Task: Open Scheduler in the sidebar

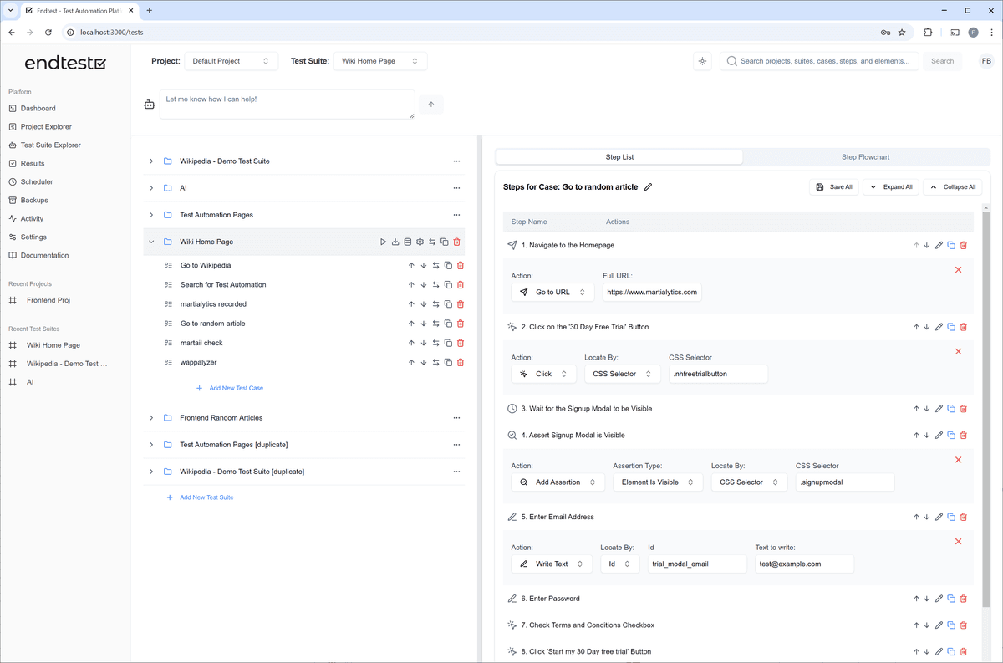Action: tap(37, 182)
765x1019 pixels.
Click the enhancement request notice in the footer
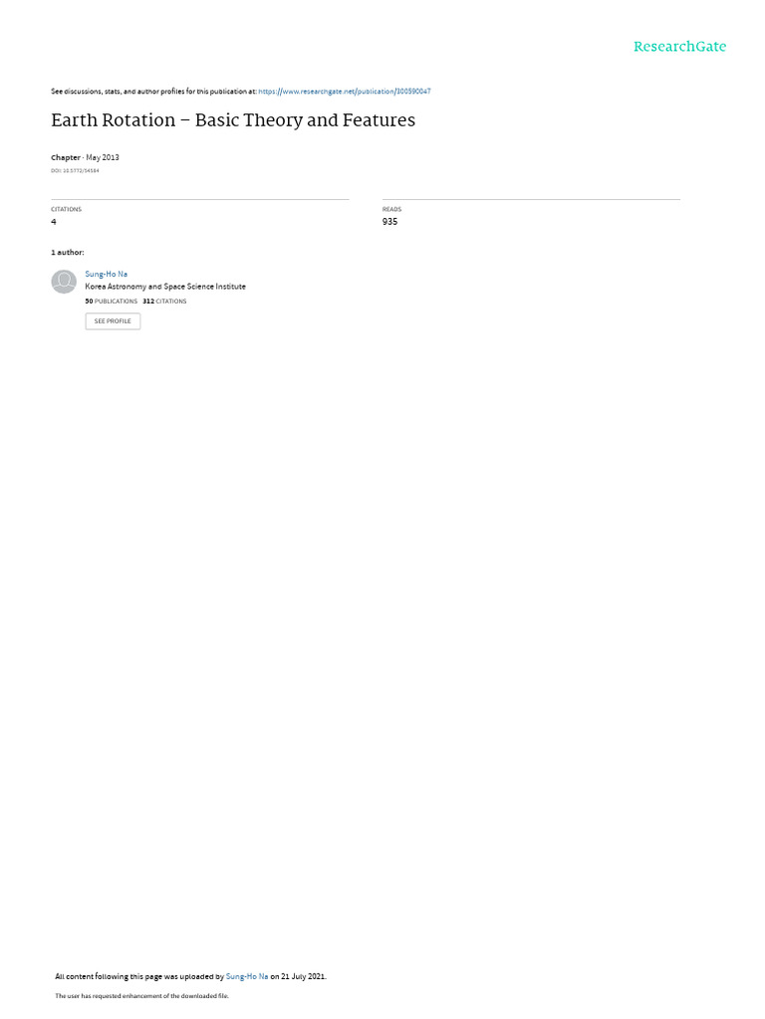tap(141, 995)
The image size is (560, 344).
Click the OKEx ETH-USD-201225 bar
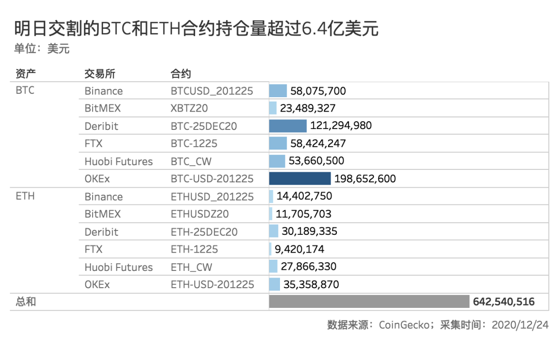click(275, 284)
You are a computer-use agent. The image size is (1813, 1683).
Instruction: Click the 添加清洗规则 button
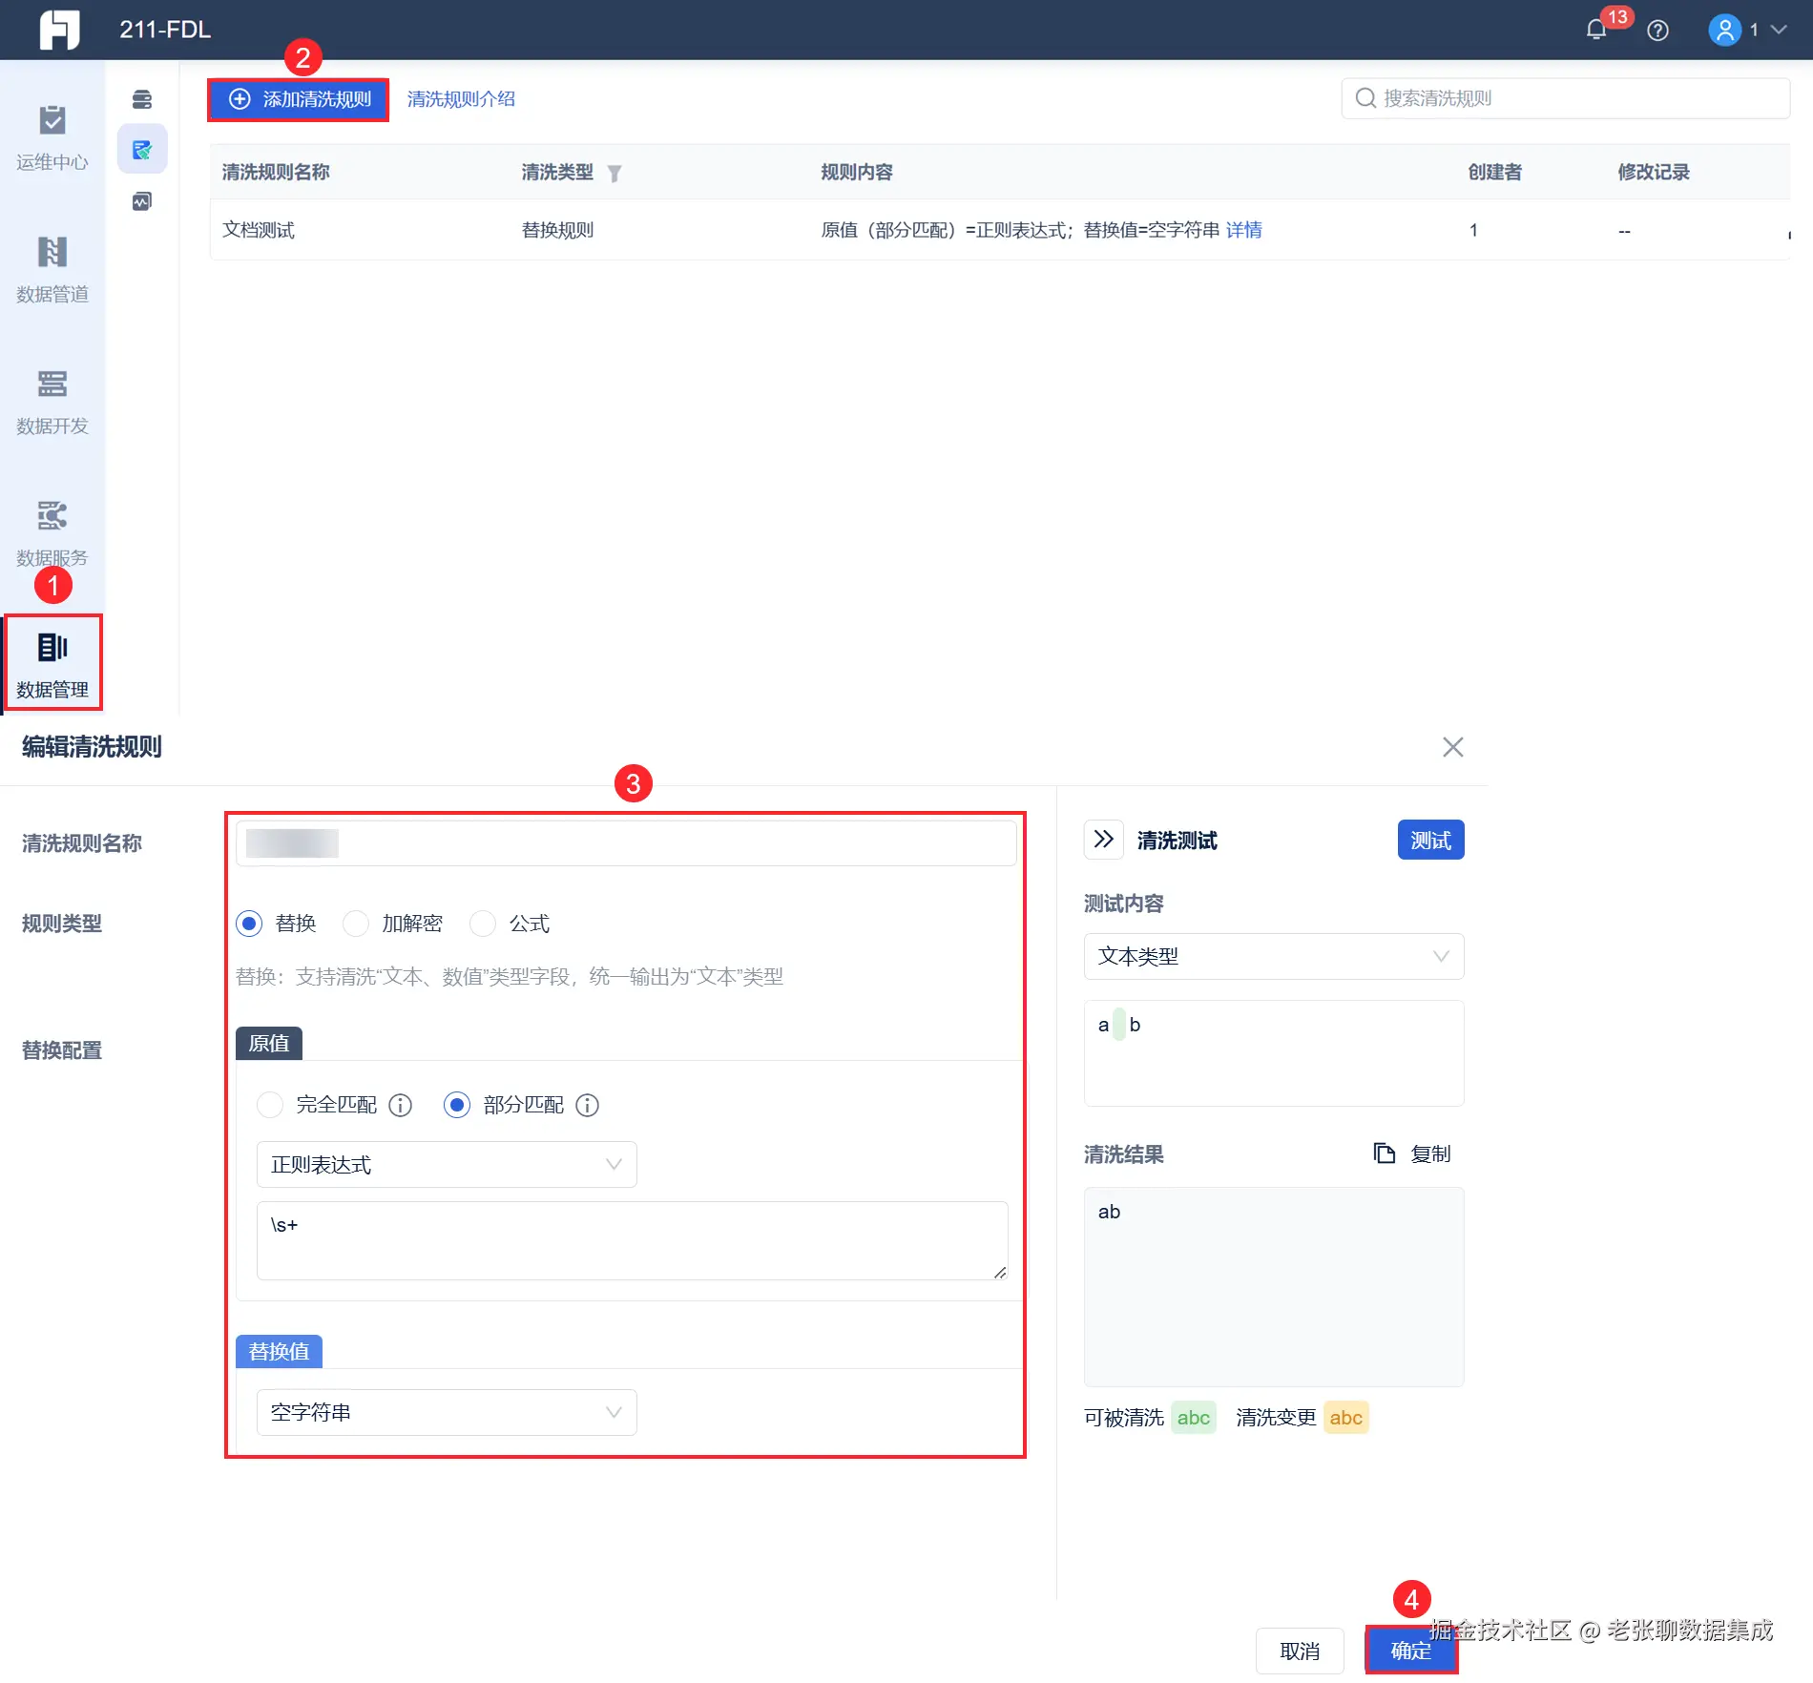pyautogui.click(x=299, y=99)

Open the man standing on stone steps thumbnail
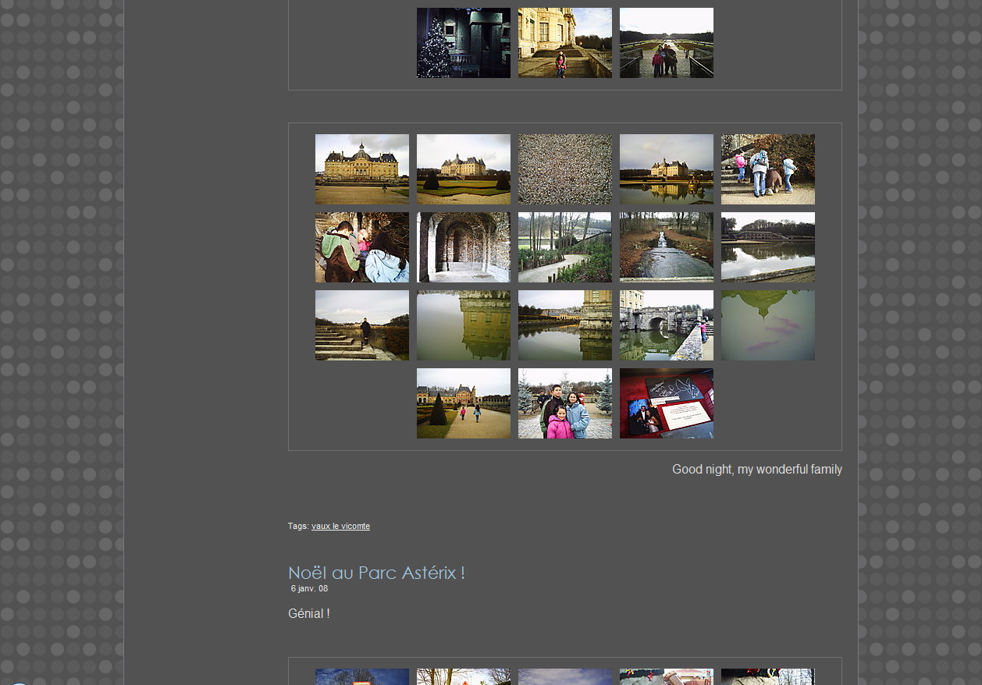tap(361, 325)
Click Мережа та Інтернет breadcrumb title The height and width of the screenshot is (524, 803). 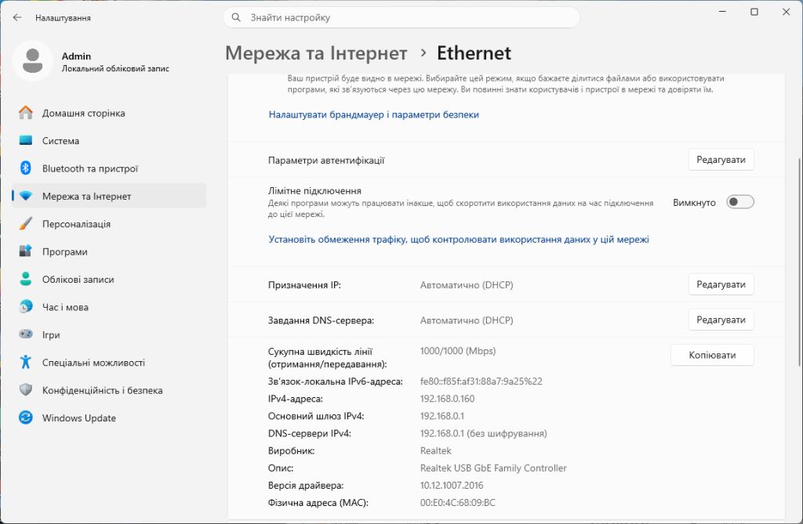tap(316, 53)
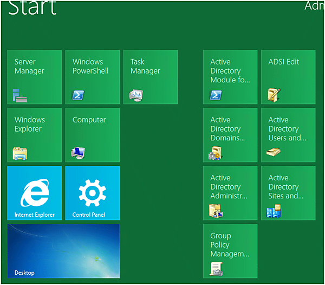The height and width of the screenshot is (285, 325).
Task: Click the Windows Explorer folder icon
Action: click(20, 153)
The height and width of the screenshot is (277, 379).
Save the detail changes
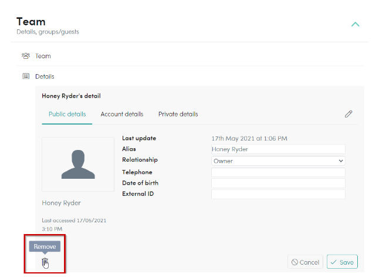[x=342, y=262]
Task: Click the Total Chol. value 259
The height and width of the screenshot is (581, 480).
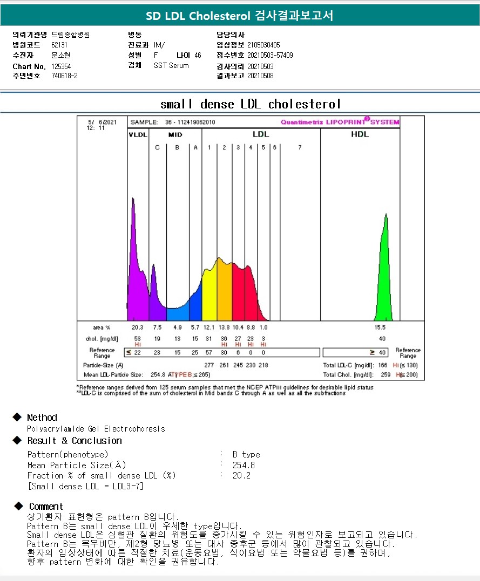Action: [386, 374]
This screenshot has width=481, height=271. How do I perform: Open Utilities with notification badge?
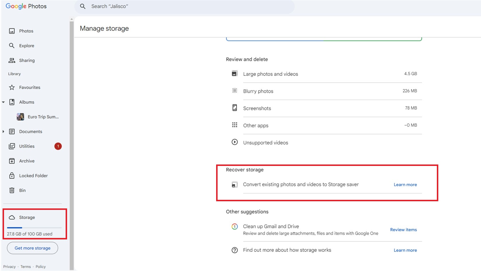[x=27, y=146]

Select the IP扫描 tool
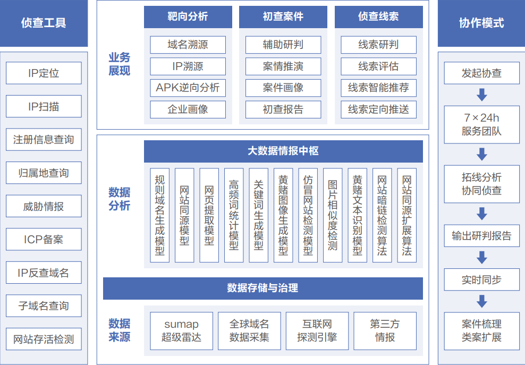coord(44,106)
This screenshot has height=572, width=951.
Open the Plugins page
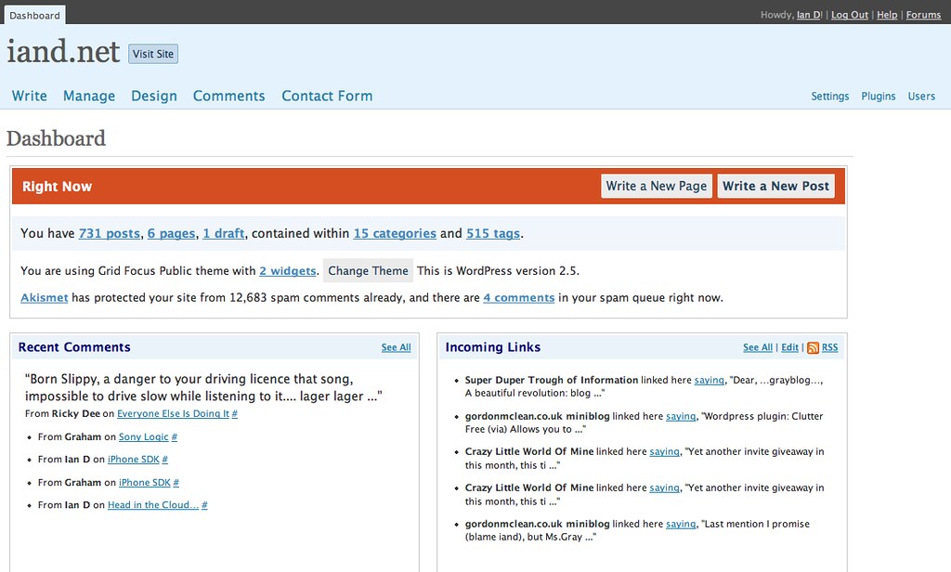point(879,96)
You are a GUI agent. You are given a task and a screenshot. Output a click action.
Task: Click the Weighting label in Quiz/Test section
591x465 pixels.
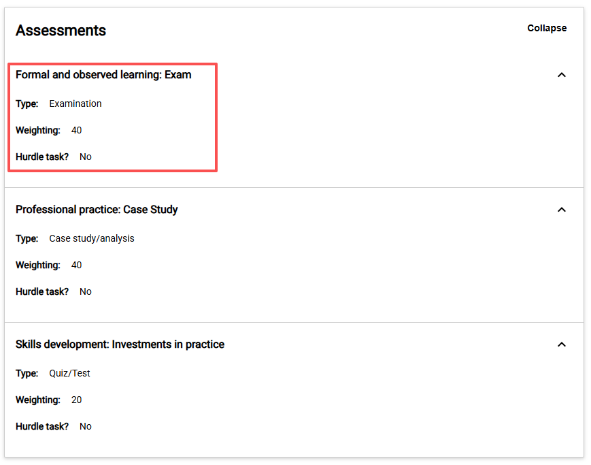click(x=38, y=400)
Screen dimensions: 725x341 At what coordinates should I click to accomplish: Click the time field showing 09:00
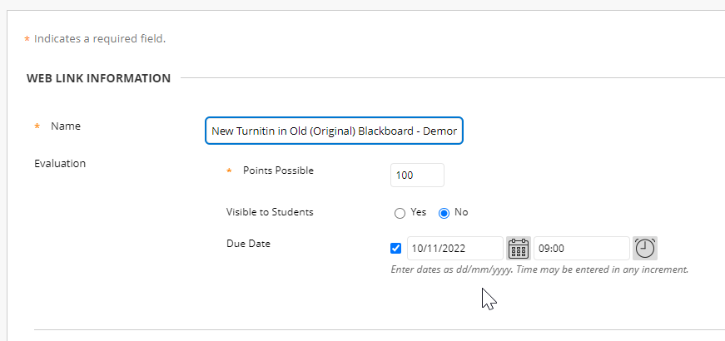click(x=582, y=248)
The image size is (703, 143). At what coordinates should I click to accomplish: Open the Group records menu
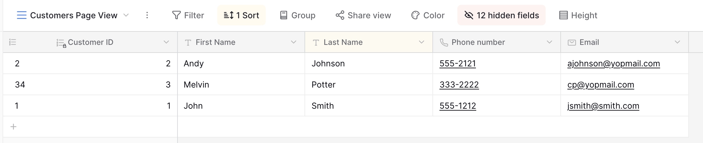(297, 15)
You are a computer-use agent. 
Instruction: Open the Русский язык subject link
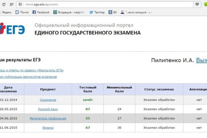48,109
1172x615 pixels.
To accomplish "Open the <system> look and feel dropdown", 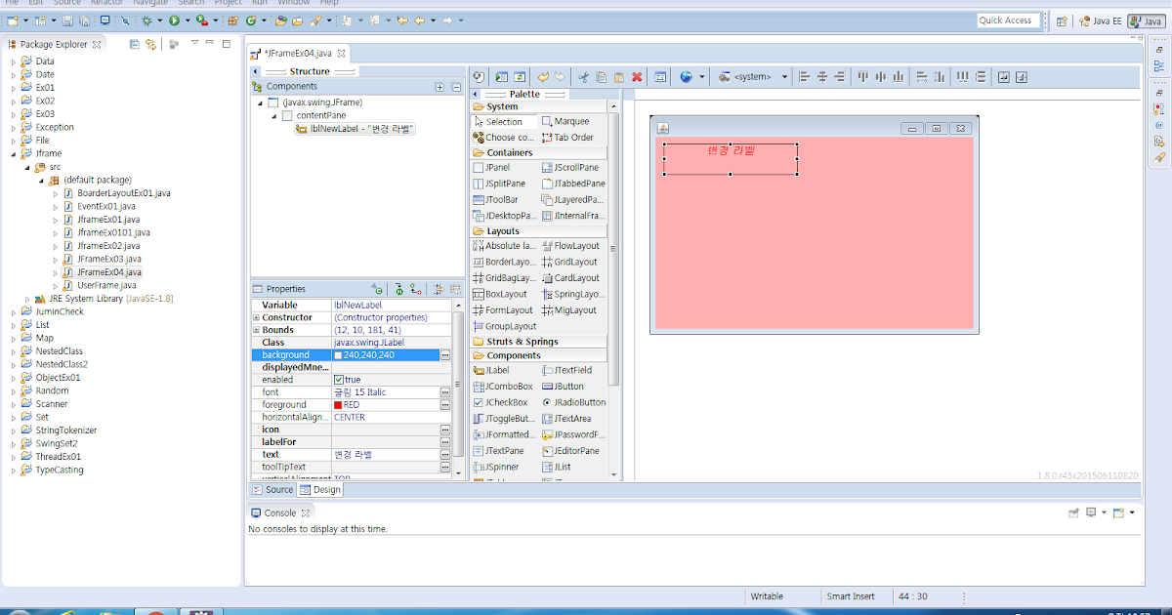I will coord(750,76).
☆ ☆ ☆ ☆ ☆
Exercise brief:
Check each line of the entries above for the string "agent", and return those that contain it.

Response box:
You are a computer-use agent. The image size is (1813, 1683).
You are a GUI agent. You are given a task and a screenshot. Output a click action.
You are a computer-use agent. 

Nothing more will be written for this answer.